The Moment: The Omnium, Rio 2016
While the medals that Trott and Cavendish won in Rio are far from their only defining achievements, they were won under particular pressure and massive expectation of success. With Cavendish missing out on a medal in both the Beijing and London Games, Rio represented perhaps his final chance at Olympic glory. Trott was only 20 years of age when she won her first two golds at London 2012, exploding onto the scene as a relative newcomer. This summer, she competed with the hopes of a nation on her shoulders.
Unsurprisingly, the two riders handled the pressure very differently. While Trott remained sunny but concentrated, upbeat but focussed, Cavendish was a ball of anger and energy, and it showed in his every move. Both Trott and Cavendish won medals in the omnium, but their races could not have been more different. While Trott dominated the field from start to finish, sailing round the velodrome in a manner which was practically serene, Cavendish scrapped and battled his way to silver, causing characteristic chaos in the process.
Footage of Mark Cavendish's crash in the men's omnium
Part way through the men's final, Cavendish swung aggressively into the chasing pack while attempting to attack the field. He collided with Korean cyclist Sanghoon Park, who was knocked from his bike and sent tumbling to the floor. Eventual gold medalist Elia Viviani and Australian rider Glenn O'Shea were wiped out in the immediate aftermath, though both managed to continue the race.
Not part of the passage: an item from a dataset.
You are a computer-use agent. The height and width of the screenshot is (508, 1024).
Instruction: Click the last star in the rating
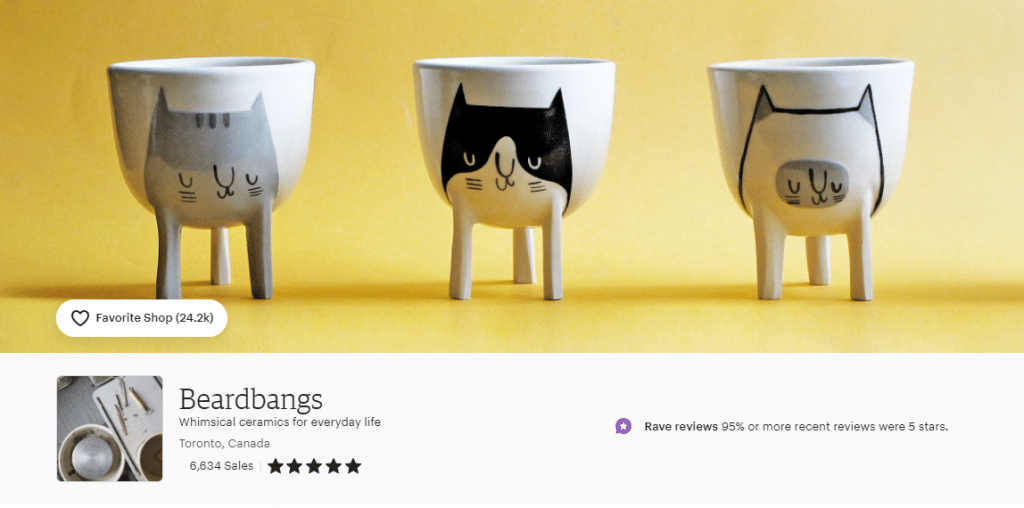353,466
Park wasn't so lucky, and was soon being rushed out of the arena with an oxygen mask on his face.
Speaking to reporters in the aftermath of the race, Cavendish at least took the blame for the crash. "It was my fault, I should have been looking where I was going a bit more," he said, an assessment which could have earned him Olympic gold for understatement. That was the sole note of apology in an otherwise bullish couple of hours, which included a particularly chippy chat with the BBC. Having been left out of the team pursuit squad amidst reports of tensions with Bradley Wiggins, his response to being asked to wait for an interview was to smirk and ask: "You'd be straight on for Brad, wouldn't you?" He went on to congratulate his fellow riders on their pursuit gold, though he couldn't help but give off the sardonic air of a genius scorned.
While Cavendish was embroiled in all the usual drama, Trott was a picture of pure happiness after her win in the women's omnium. That was her fourth gold medal, making her Great Britain's most successful female Olympic competitor and maintaining her unbeaten record at the Games. She dismounted from her bike with a disbelieving grin on her face, and proceeded to just about hold it together while speaking to the BBC, even if she did sound as if she was struggling to talk, breathe and suppress her tears all at once.
Here was the contrast between the two cycling superstars, embodied in those few moments of excitement and adrenaline after their respective wins. In those artless few minutes of emotion and triumph, Cavendish was a brooding maelstrom, Trott a beaming ball of joy. In his fundamental, stripped-back state, the Manxman simmered with latent resentments, while Trott could barely conceal her glee. Some would say that's the difference between winning gold as opposed to silver. More than that, though, it's the definitive difference between Mark Cavendish and Laura Trott.
"It's always been my dream to cycle around a track in circles. It's been my life since I was eight years old."
Laura Trott, during an interview with The Guardian in which she also admitted to having almost burnt her house down trying to bake a potato.
"I actually don't know if I can be arsed answering to all you lot in four years."
Mark Cavendish, speaking to the media about his potential retirement in the aftermath of winning his silver medal.